Klar ist sicher: die Entwicklung des Jagdrechts gibt auch in Brandenburg, wenn auch nicht so stark wie etwa in NRW oder Baden-Württemberg, Anlass zur Besorgnis.

Aber:

Ganz so schlimm ist es ja nun doch nicht!

Zunächst mal ein kleiner Trost, wenn auch natürlich keine Entschuldigung für „Schädlingsbekämpfung“ statt Hege: es ist, nach vielen Untersuchungen und langjährigen Reviererfahrungen, verdammt schwer, Rehwild wirklich auszurotten. Diese kluge kulturfolgende Wildart hat sich seit Jahrtausenden als unausrottbar erwiesen.

Sodann gibt es, jedenfalls nach unserer ebenfalls jahrelangen Erfahrung, eine überwiegende Anzahl vernünftiger Revierinhaber, die keinen behördlich zu genehmigenden Abschussplan brauchen, um Rehwild weidgerecht zu bejagen; treu dem in allen Jagdgesetzen verankerten Grundsatz, dass die Hege zum Ziel hat, „Wild als unverzichtbaren Bestandteil der heimischen Natur in einem gesunden und artenreichen Bestand und im Einklang mit seiner Umwelt zu erhalten“.

Zudem irrt Pfannenstiehl, wenn er beklagt, weder müsse ein Abschussplan erstellt werden „… noch gibt es Hinweise darauf, wie Rehwild nach Altersklassen einzuteilen ist oder welche Abschussanteile (Geschlecht und Altersklassen) erreicht werden sollten“. Denn in Brandenburg gilt immer noch die „Gemeinsame Richtlinie für die Hege und Bejagung des Schalenwildes der Länder Brandenburg und Mecklenburg-Vorpommern (Wildbewirtschaftungsrichtlinie)“. Und die sieht in Abschnitt 2.4 vor, wie der Streckenanteil der einzelnen Altersklassen sein soll, wie Rehwild im jeweiligen Revier also weidgerecht bejagt und gehegt werden soll.
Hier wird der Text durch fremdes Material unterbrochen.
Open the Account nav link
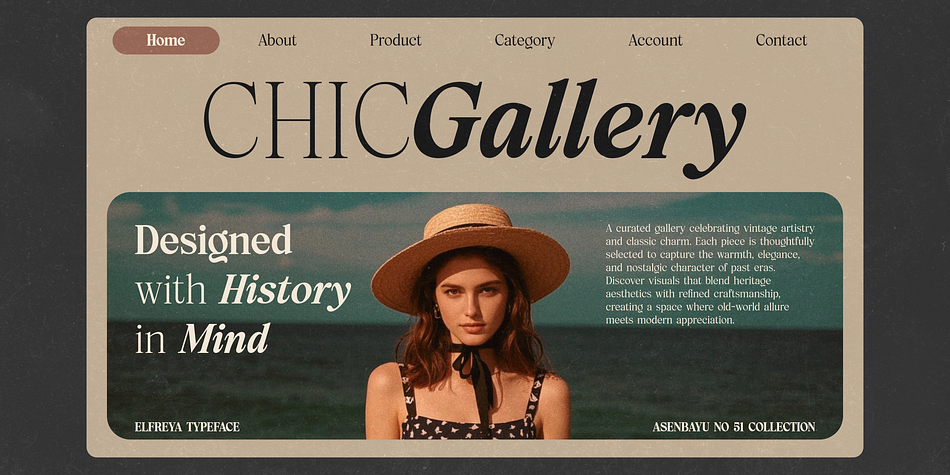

Diese Richtlinie gilt jedenfalls bis auf weiteres auch für die individuelle Abschussplanung des einzelnen Revierinhabers. Sie füllt die Hegeverpflichtung aus und stellt sicher, dass Rehwild demgemäß auch nach Alterklassen und Geschlechterverhältnis in einem gesunden landestypischen Bestand zu erhalten ist.
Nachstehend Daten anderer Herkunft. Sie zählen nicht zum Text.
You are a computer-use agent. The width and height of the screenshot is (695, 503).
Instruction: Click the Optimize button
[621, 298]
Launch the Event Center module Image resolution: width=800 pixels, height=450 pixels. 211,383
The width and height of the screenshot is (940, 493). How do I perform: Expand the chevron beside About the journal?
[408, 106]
Das ist des Jägers Ehrenschild“.

Sicherlich hat das auch etwas mit Jagdethik zu tun, an der es z. B. die Forstverwaltung wohl fehlen ließ, als die Jagdzeit auf Böcke durch Sonderregelungen ungeachtet ihrer bemühten Begründung einfach dazu dienen sollte, den Rehwildabschuss wenigstens auf Drückjagden ohne Rücksicht auf Jagd- und Schonzeiten zu erhöhen, weil er im Jagdjahr bis dahin nicht geschafft wurde. Das aber räumt die neue DVO jetzt aus, wenn man auch beklagen kann, dass die Jagdzeit für Böcke bis zum 31.12. verlängert wurde – die Schlumpschützen freuts! Da ist es schon ein Erfolg, wenn der arme Bock nicht auch noch im Januar bejagt werden darf; hoffentlich bleibts dabei.

Fazit:

Der weidgerechte Jäger kommt gut ohne Abschussplan für Rehwild klar. Andere werden ihrem Revier, dabei aber leider eben auch Nachbarrevieren, mit Sicherheit in der mittleren und langen Sicht schaden.

Aber generell und gemessen an NRW und Baden-Württemberg und den Bestrebungen der Jagdgegner: es hätte schlimmer kommen können. Jedoch fühlt man sich bei den Änderungen des Jagdrechts landauf landab schon mal wie der berühmte Zeitgenosse, der aus dem 30. Stockwerk fällt und sich bei jedem Stockwerk, an dem er vorbeifällt, sagt: „Bis hierher isses noch mal gut gegangen“.

Deshalb sollten wir alle verhindern, dass wir mal irgendwann unten aufschlagen!